In the eleventh century the persecution became more systematic, and by the beginning of the sixteenth, western Europe was nearly emptied of its Jewish population. We have read that not twelve Jews were left in England. Wherever they remained, they were segregated from the rest of mankind by enforced peculiarities of costume, and in the south confined to ghetti in the cities. In the Iberian peninsula, where a common theism had associated them with the power and with the expulsion of the Moors, they had so far mixed with the Spanish people as, according to Le Maistre, to have tainted their character and their blood; and to have rendered the austerity of the Inquisition necessary to save the very nationality of Spain; while in Portugal, even religious fanaticism did not prevent them from attaining a certain social credit, which insured them, when at last expelled, a comparatively favourable reception in other countries. Thus the Portuguese Jews who settled in the south of France, obtained privileges denied even to their brethren, who, in Alsace and Lorraine, were the subject of special legislation; and many Portuguese names of Jewish blood, belonging to men who took refuge in England from the Autos da Fe and from the living graves of the Inquisition, are still recognisable among us in the most diverse ranks of society, from the peerage to Monmouth Street.

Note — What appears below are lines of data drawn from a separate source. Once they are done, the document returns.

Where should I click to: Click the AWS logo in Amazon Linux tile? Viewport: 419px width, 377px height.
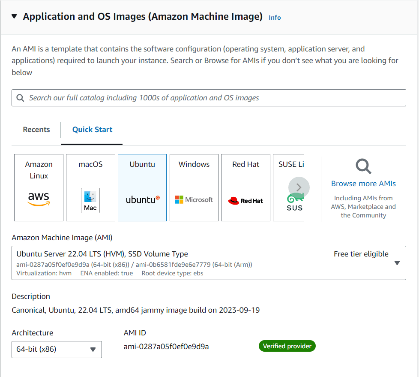coord(39,199)
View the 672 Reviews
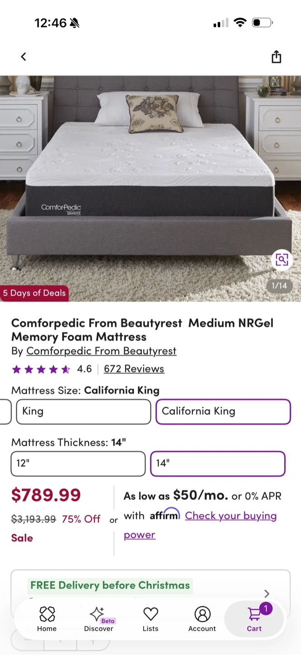The width and height of the screenshot is (301, 655). tap(134, 369)
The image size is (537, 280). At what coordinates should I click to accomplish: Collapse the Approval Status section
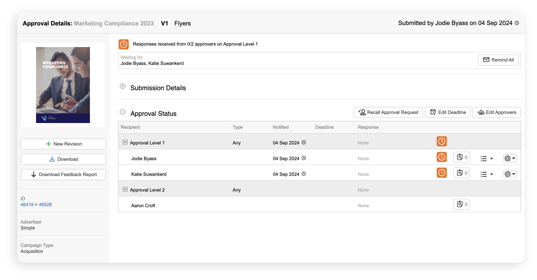click(x=122, y=112)
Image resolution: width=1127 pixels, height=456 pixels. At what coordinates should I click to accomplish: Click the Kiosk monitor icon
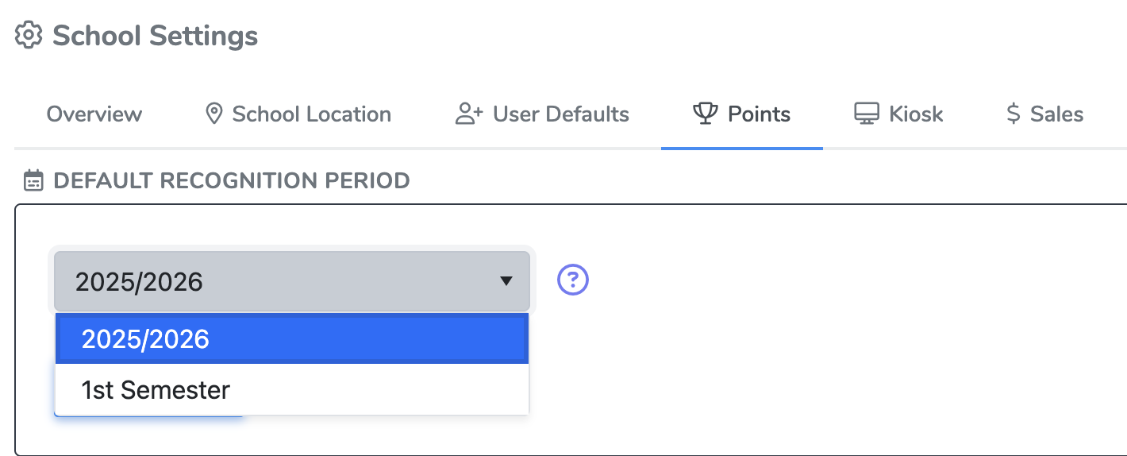coord(867,114)
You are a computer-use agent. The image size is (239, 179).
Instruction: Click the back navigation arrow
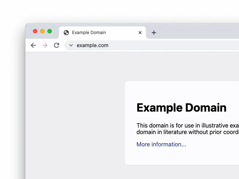pos(33,45)
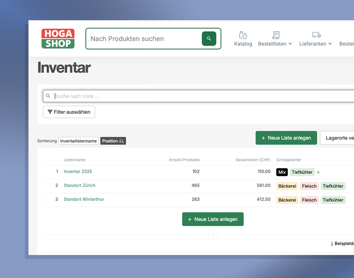Expand the Bestelllisten dropdown menu

290,44
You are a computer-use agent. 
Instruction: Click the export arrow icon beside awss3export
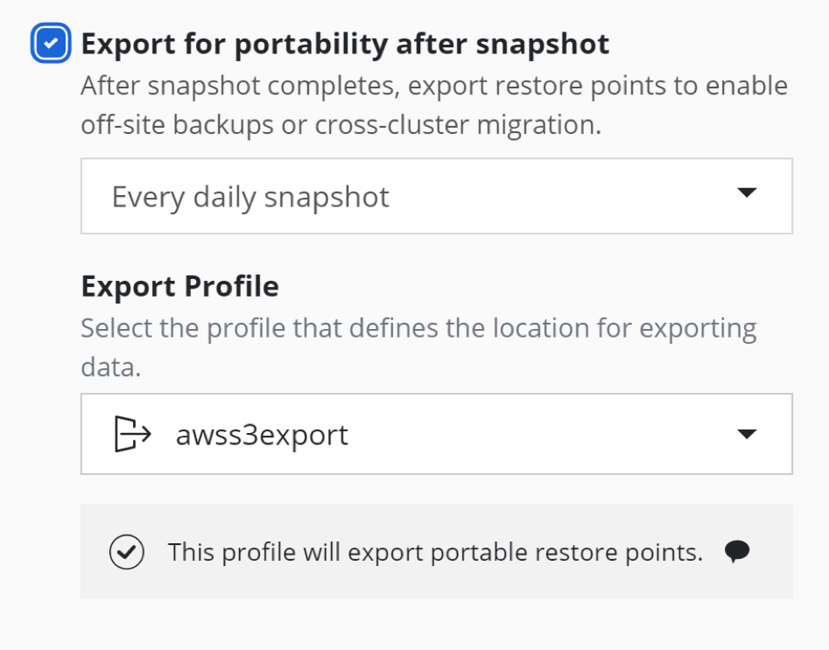point(133,434)
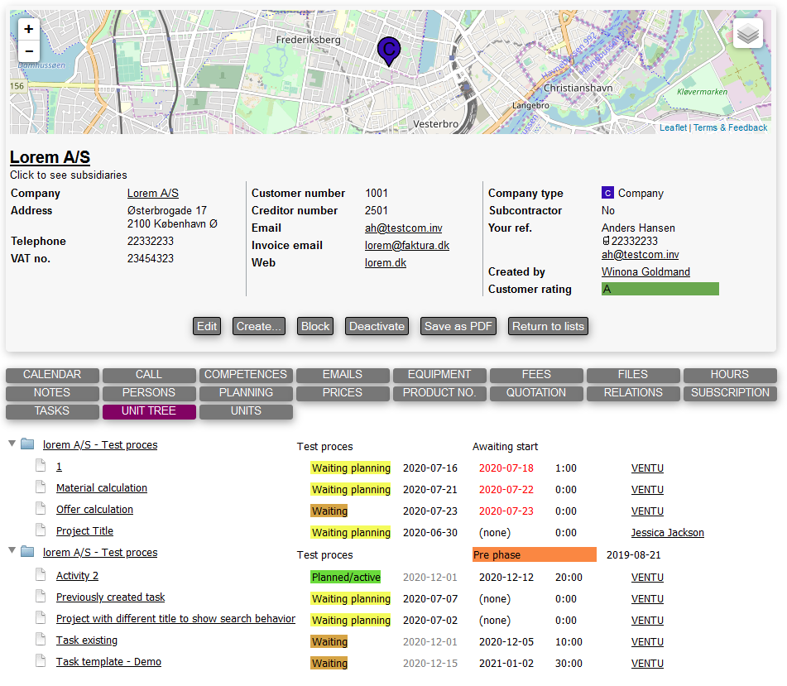The width and height of the screenshot is (787, 686).
Task: Open the lorem@faktura.dk invoice email link
Action: 406,246
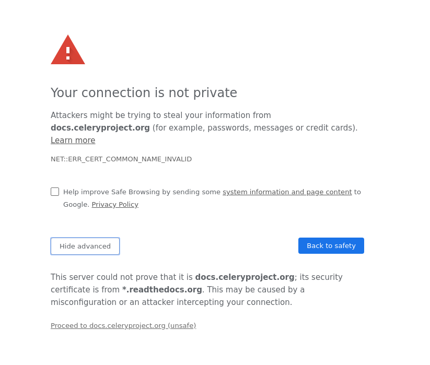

*The distinction of Christianos Novos,' and Christianos Velhos,' was abolished in Portugal in 1773, by an edict which enunciates that the blood of the Hebrews is the blood of our apostles, our deans, our presbyters, and our bishops.'

The Reformation, which widely diffused the study, and the abuse, of the Jewish records, through Christian Europe, did not produce any notable change in the feeling towards the Jews. The English Puritans might have been expected to look with diminished horror on those, whose religious passions, and even whose ceremonial observances, they so closely imitated: but Cromwell seems to have been nearly alone in his statesmanlike toleration. Sir Paul Rycaut has recorded the conference in the long gallery at Whitehall when he consulted the 'men of God' as to whether the Jews from Holland should be permitted to build a synagogue in London, and adds- I never heard a man speak so well in my life.' He asked the clergy where the Jews had a better chance of being converted than in England? and the merchants whether they were really afraid that this mean and despised people should triumph over them? What was really done for them is doubtful; Cromwell apparently gave them some indulgence, and is said to have received L.60,000 for it; but Young, in his 'Anglia Judaica,' is of opinion that they failed at that time, and established themselves in England only in the following reign.* Under Queen Anne the Jews offered Lord Godolphin L.500,000 to be allowed to purchase the town of Brentford, with full license of trade; but when Lord Molesworth pressed him to accede to the proposal, he refused, on the ground that he could not so affront the clergy and the mercantile interest. In Germany, the animosity has only been softened by the inevitable habits of civilisation; and the efforts of Lessing, Mendelssohn, and Dohm, have but now begun to bear fruit. One of the first improvements proposed to be effected by the new representative government of Prussia, is the extension to the Jews of a portion of the privileges of citizenship; while in Italy, the new Pontiff, on whose wise and practical reforms the attention of Europe is now fixed, has announced his intention of abolishing the Ghetto,' and of admitting the Jews to all municipal rights.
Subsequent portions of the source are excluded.